**Data for this exercise**

◆ ◆ ◆ ◆

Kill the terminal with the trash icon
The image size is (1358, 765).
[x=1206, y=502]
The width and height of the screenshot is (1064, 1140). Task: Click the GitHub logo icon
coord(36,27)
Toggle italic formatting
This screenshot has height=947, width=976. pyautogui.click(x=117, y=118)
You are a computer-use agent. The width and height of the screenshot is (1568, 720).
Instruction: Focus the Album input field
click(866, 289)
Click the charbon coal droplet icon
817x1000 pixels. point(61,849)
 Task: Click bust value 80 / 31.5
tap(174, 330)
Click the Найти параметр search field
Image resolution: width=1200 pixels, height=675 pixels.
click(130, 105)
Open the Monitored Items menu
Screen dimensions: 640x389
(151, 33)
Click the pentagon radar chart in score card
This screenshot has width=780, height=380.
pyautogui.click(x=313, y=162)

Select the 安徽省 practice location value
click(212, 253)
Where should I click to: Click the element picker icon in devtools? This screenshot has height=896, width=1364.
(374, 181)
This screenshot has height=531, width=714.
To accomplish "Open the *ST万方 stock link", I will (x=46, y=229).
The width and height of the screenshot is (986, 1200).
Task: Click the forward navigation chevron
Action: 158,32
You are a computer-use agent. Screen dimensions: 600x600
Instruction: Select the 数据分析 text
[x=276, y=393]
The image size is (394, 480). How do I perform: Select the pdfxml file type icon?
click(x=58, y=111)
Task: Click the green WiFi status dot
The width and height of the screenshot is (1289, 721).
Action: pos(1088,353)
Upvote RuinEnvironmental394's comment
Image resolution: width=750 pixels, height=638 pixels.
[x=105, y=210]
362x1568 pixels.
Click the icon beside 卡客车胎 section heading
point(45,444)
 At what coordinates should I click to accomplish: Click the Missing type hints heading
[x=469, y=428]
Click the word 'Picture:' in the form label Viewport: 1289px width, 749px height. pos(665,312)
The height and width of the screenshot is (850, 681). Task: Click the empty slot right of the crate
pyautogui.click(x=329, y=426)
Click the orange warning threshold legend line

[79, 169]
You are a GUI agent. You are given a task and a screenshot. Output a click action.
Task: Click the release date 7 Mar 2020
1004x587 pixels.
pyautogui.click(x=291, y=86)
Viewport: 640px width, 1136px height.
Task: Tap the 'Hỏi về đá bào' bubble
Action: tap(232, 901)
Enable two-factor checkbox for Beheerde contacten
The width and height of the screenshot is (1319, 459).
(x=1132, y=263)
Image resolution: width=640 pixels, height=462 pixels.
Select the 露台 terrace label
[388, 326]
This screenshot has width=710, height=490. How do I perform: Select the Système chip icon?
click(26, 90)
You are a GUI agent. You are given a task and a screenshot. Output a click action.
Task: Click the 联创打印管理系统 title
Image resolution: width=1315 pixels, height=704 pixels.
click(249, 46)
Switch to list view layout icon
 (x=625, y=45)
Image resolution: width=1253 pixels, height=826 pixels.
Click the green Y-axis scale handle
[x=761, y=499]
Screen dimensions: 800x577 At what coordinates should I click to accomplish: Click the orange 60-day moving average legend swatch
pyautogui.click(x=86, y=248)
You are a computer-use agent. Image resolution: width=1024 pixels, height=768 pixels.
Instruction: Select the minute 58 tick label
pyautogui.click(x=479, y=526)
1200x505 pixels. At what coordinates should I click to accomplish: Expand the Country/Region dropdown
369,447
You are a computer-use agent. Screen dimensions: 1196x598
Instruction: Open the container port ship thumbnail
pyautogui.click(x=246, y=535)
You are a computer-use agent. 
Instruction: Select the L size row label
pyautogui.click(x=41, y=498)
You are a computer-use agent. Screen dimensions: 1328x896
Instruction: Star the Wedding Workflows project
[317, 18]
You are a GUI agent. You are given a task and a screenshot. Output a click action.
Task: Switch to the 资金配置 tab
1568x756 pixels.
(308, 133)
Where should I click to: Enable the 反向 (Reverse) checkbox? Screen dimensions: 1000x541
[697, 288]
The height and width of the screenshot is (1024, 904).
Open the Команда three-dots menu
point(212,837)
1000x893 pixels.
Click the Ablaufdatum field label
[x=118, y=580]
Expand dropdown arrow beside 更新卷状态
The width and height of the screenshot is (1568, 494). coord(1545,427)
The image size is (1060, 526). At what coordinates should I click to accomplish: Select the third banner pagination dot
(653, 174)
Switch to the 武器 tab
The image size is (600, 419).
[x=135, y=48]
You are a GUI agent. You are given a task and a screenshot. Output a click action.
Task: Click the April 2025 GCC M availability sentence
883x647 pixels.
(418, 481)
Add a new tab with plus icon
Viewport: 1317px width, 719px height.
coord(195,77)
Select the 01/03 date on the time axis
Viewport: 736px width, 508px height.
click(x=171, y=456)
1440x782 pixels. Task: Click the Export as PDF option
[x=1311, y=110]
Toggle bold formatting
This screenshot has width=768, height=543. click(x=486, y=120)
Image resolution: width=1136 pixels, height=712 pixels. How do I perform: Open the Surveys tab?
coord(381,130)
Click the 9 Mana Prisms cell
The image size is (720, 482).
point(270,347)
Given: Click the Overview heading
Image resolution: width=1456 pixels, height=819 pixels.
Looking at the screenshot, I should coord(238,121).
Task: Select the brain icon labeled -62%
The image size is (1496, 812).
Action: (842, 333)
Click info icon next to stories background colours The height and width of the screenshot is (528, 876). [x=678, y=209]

◆ ◆ ◆ ◆

**Work required**
Copy down the entries exactly, leaving out no line.

**Response for this exercise**
Kill the terminal with the trash icon
The image size is (1358, 765).
[x=1206, y=502]
The width and height of the screenshot is (1064, 1140). Task: Click the GitHub logo icon
coord(36,27)
Toggle italic formatting
This screenshot has height=947, width=976. pyautogui.click(x=117, y=118)
You are a computer-use agent. The width and height of the screenshot is (1568, 720).
Instruction: Focus the Album input field
click(866, 289)
Click the charbon coal droplet icon
817x1000 pixels. point(61,849)
 Task: Click bust value 80 / 31.5
tap(174, 330)
Click the Найти параметр search field
Image resolution: width=1200 pixels, height=675 pixels.
click(130, 105)
Open the Monitored Items menu
Screen dimensions: 640x389
(151, 33)
Click the pentagon radar chart in score card
This screenshot has width=780, height=380.
pyautogui.click(x=313, y=162)

Select the 安徽省 practice location value
click(212, 253)
Where should I click to: Click the element picker icon in devtools? This screenshot has height=896, width=1364.
(374, 181)
This screenshot has height=531, width=714.
To accomplish "Open the *ST万方 stock link", I will (x=46, y=229).
The width and height of the screenshot is (986, 1200).
Task: Click the forward navigation chevron
Action: 158,32
You are a computer-use agent. Screen dimensions: 600x600
Instruction: Select the 数据分析 text
[x=276, y=393]
The image size is (394, 480). How do I perform: Select the pdfxml file type icon?
click(x=58, y=111)
Task: Click the green WiFi status dot
The width and height of the screenshot is (1289, 721).
Action: pos(1088,353)
Upvote RuinEnvironmental394's comment
Image resolution: width=750 pixels, height=638 pixels.
[x=105, y=210]
362x1568 pixels.
Click the icon beside 卡客车胎 section heading
point(45,444)
 At what coordinates should I click to accomplish: Click the Missing type hints heading
[x=469, y=428]
Click the word 'Picture:' in the form label Viewport: 1289px width, 749px height. pos(665,312)
The height and width of the screenshot is (850, 681). Task: Click the empty slot right of the crate
pyautogui.click(x=329, y=426)
Click the orange warning threshold legend line

[79, 169]
You are a GUI agent. You are given a task and a screenshot. Output a click action.
Task: Click the release date 7 Mar 2020
1004x587 pixels.
pyautogui.click(x=291, y=86)
Viewport: 640px width, 1136px height.
Task: Tap the 'Hỏi về đá bào' bubble
Action: tap(232, 901)
Enable two-factor checkbox for Beheerde contacten
The width and height of the screenshot is (1319, 459).
(x=1132, y=263)
Image resolution: width=640 pixels, height=462 pixels.
Select the 露台 terrace label
[388, 326]
This screenshot has width=710, height=490. How do I perform: Select the Système chip icon?
click(26, 90)
You are a GUI agent. You are given a task and a screenshot. Output a click action.
Task: Click the 联创打印管理系统 title
Image resolution: width=1315 pixels, height=704 pixels.
click(249, 46)
Switch to list view layout icon
 (x=625, y=45)
Image resolution: width=1253 pixels, height=826 pixels.
Click the green Y-axis scale handle
[x=761, y=499]
Screen dimensions: 800x577 At what coordinates should I click to accomplish: Click the orange 60-day moving average legend swatch
pyautogui.click(x=86, y=248)
You are a computer-use agent. Image resolution: width=1024 pixels, height=768 pixels.
Instruction: Select the minute 58 tick label
pyautogui.click(x=479, y=526)
1200x505 pixels. At what coordinates should I click to accomplish: Expand the Country/Region dropdown
369,447
You are a computer-use agent. Screen dimensions: 1196x598
Instruction: Open the container port ship thumbnail
pyautogui.click(x=246, y=535)
You are a computer-use agent. 
Instruction: Select the L size row label
pyautogui.click(x=41, y=498)
You are a computer-use agent. Screen dimensions: 1328x896
Instruction: Star the Wedding Workflows project
[317, 18]
You are a GUI agent. You are given a task and a screenshot. Output a click action.
Task: Switch to the 资金配置 tab
1568x756 pixels.
(308, 133)
Where should I click to: Enable the 反向 (Reverse) checkbox? Screen dimensions: 1000x541
[697, 288]
The height and width of the screenshot is (1024, 904).
Open the Команда three-dots menu
point(212,837)
1000x893 pixels.
Click the Ablaufdatum field label
[x=118, y=580]
Expand dropdown arrow beside 更新卷状态
The width and height of the screenshot is (1568, 494). coord(1545,427)
The image size is (1060, 526). At what coordinates should I click to accomplish: Select the third banner pagination dot
(653, 174)
Switch to the 武器 tab
The image size is (600, 419).
[x=135, y=48]
You are a GUI agent. You are given a task and a screenshot. Output a click action.
Task: Click the April 2025 GCC M availability sentence
883x647 pixels.
(418, 481)
Add a new tab with plus icon
Viewport: 1317px width, 719px height.
coord(195,77)
Select the 01/03 date on the time axis
Viewport: 736px width, 508px height.
click(x=171, y=456)
1440x782 pixels. Task: Click the Export as PDF option
[x=1311, y=110]
Toggle bold formatting
This screenshot has width=768, height=543. click(x=486, y=120)
Image resolution: width=1136 pixels, height=712 pixels. How do I perform: Open the Surveys tab?
coord(381,130)
Click the 9 Mana Prisms cell
The image size is (720, 482).
point(270,347)
Given: Click the Overview heading
Image resolution: width=1456 pixels, height=819 pixels.
Looking at the screenshot, I should coord(238,121).
Task: Select the brain icon labeled -62%
The image size is (1496, 812).
Action: (842, 333)
Click info icon next to stories background colours The height and width of the screenshot is (528, 876). [x=678, y=209]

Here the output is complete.